Page text:

------------

She was in her 90’s at the time, living alone, suffering from Alzheimer’s, prone to falling, and increasingly unable to take care of herself. While neighbors and responders thought it might be best for her to be living in a seniors’ home, she refused.
It turns out that she was an escapee from Nazi Germany and spent some of the war years hiding and protected in Christian churches. The thought of facilities or institutions evoked troubling, even terrifying memories, and she said she preferred to die before ever leaving her home.
Through a combination of legal, social, and medical and therapeutic assistance, the elderly woman was allowed to remain in her house with an assigned, fulltime caretaker – her dignity, sensitivities, and needs respected and met.
It didn’t have to end this well, and it often doesn’t. But in this case, a network of expertise and support began surrounding her, one inclined to find and establish new norms for such cases of distress, and eschew practices that very often result in even greater suffering.
“The reality is that people meet crisis, and it can be anyone and at anytime,” said Dr. Mickey Schindler. “We would like to think things only happen on the other side of the fence. But suddenly, things break down. Some outcomes are better and more desirable than others.”
Dr. Schindler is one of the founding visionaries – and now director – of MARVA – Law, Welfare and Empowerment, a Jerusalem-based non-profit organization established by a group of Israeli attorneys and social welfare experts. The acronym itself mirrors the Hebrew words for law, welfare and empowerment, the three legs supporting MARVA’s mission and approach.
The organization, a Good People Fund grantee, assists and uplifts vulnerable populations – from elderly at risk, to individuals with mental disabilities – facing difficulties caring for their own well-being and protecting their own rights.
How it does so is a departure from the standard, which is so often siloed and one-dimensional, applying a this-or-that approach that is less than optimal. Instead, MARVA embodies and models a holistic approach combining legal aid and advocacy for full legal rights while also facilitating and integrating social welfare and therapeutic support.

------------

Entries provided:
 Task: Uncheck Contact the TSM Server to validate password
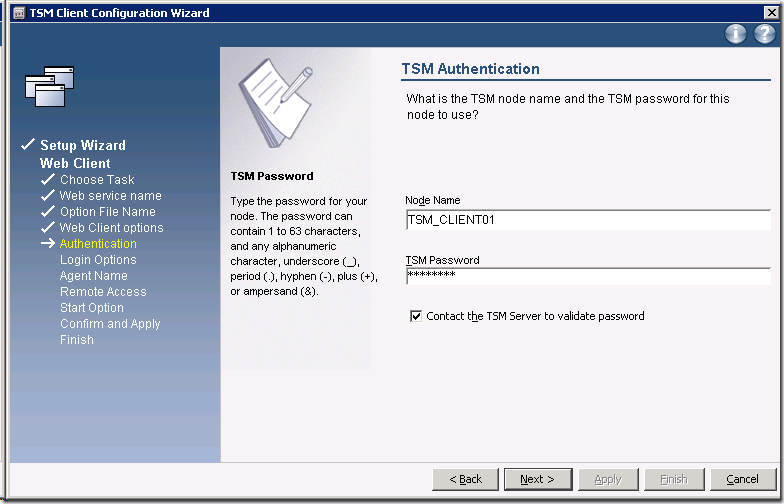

------------

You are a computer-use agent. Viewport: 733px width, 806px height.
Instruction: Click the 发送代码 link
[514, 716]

------------

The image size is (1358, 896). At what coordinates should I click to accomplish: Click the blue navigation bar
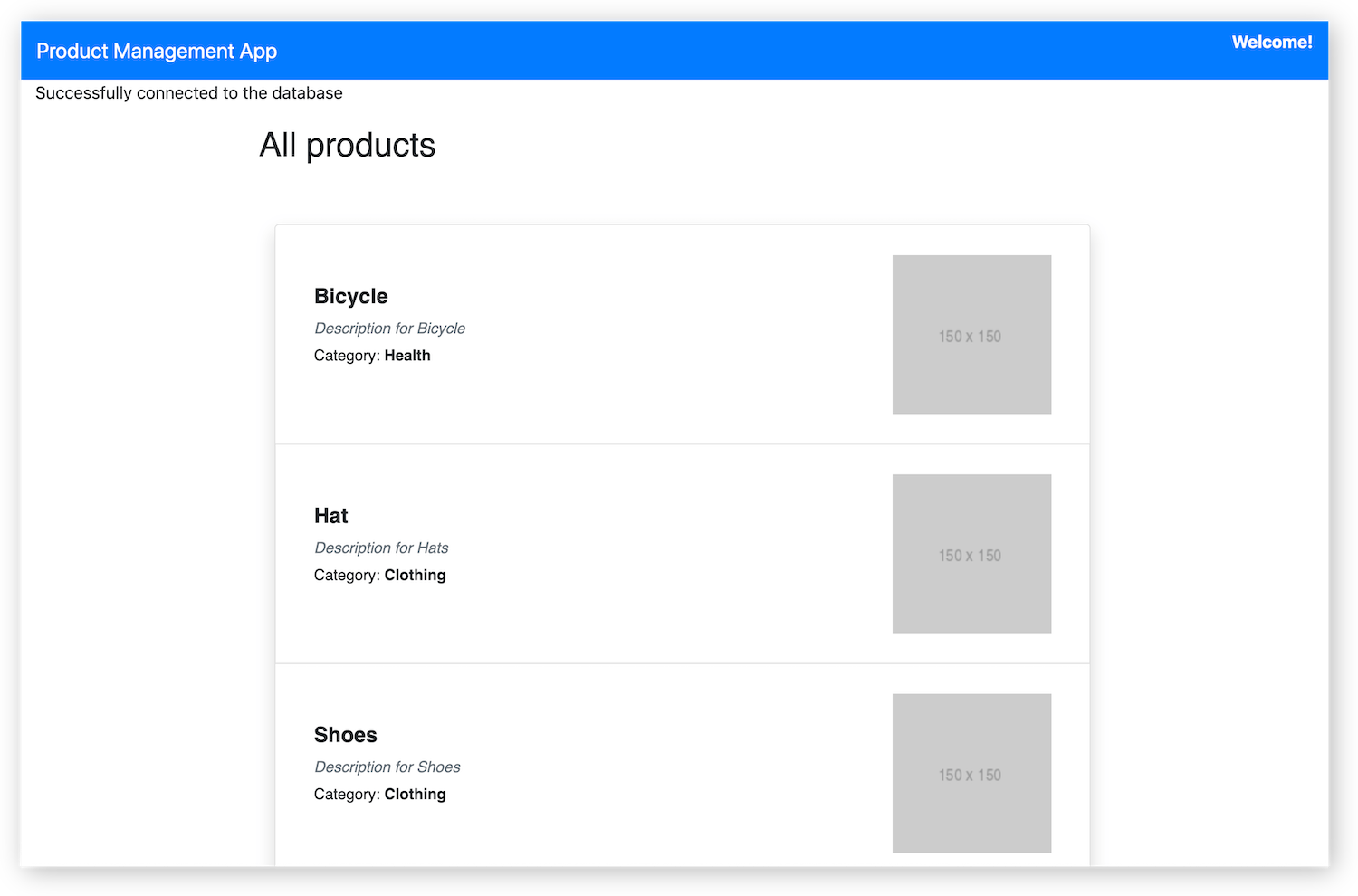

------------

Questions to answer:
1. Answer each question from the article about MARVA:
(a) Where did the elderly woman hide during some of the war years?
(b) Who established MARVA?
(c) What does MARVA's acronym mirror?
2. Update the article about MARVA, starting at "It turns out" and ending at "leaving her home.". Replace "Christian churches" with "monasteries" and change nothing else.
3. Continue the article about MARVA after its last sentence.

Solved problems:
1.
(a) In Christian churches.
(b) A group of Israeli attorneys and social welfare experts.
(c) The Hebrew words for law, welfare and empowerment.

2.
It turns out that she was an escapee from Nazi Germany and spent some of the war years hiding and protected in monasteries. The thought of facilities or institutions evoked troubling, even terrifying memories, and she said she preferred to die before ever leaving her home.

3.
It’s a multi-disciplinary design making it possible to provide comprehensive solutions to issues affecting the lives and independence of at-risk individuals and families across the spectrum of need, challenge, and crisis.
“So often, legal or social welfare or therapeutic approaches are not enough or sufficient on their own,” said Dr. Schindler, an attorney specializing in elder and disabilities law who has training in social work. “Each can be effective in some way, but not in a whole way, and not give a complete sort of intervention and solution.”
Since its founding in 2015, MARVA has ingrained itself into Israel’s legal and social welfare ecosystem, offering protections and guidance to – for example – older adults undergoing or at risk of abuse or neglect, people with dementia and Alzheimer’s and their families, Holocaust survivors, and young adults with mental or abuse challenges.
A small part of its casework – but one that is expected to grow – is in the realm of “supported decision making,” an alternative to guardianship that assists older people or those with mental or cognitive disabilities to preserve their independence, liberties and autonomy. In fact, MARVA is in a two-year project with two other organizations – JDC-Israel Unlimited and Mosaica – to deploy and utilize the practice more nationally throughout Israel.
The organization has built relationships with nearly 50 municipalities throughout the country, working with and enhancing the services of social welfare agencies and stepping into cases. Last year alone, MARVA reached over 2,100 people through personal assistance and casework, and more than 4,000 people through public lecture, advocacy, and education programs.
Its reach continues to expand, sensitive to the fact that Israel’s peripheral regions have less access to services, even though there may be greater need due to lower socio-economic profiles. With Good People Fund support, MARVA recently opened a center in Safed – in the Galilee region of northern Israel – and plans to open another one in the far south.
Six years since its establishment, MARVA has put into practice what was mere theory, formalizing networks of support and activating connections to serve the most vulnerable.
“We didn’t invent this, but we weren’t willing to leave it in the books either,” Dr. Schindler said, adding that marva is also the Hebrew word for Salvia, a healing plant. “Ideas can be beautiful, but it’s more important to implement them in the real world.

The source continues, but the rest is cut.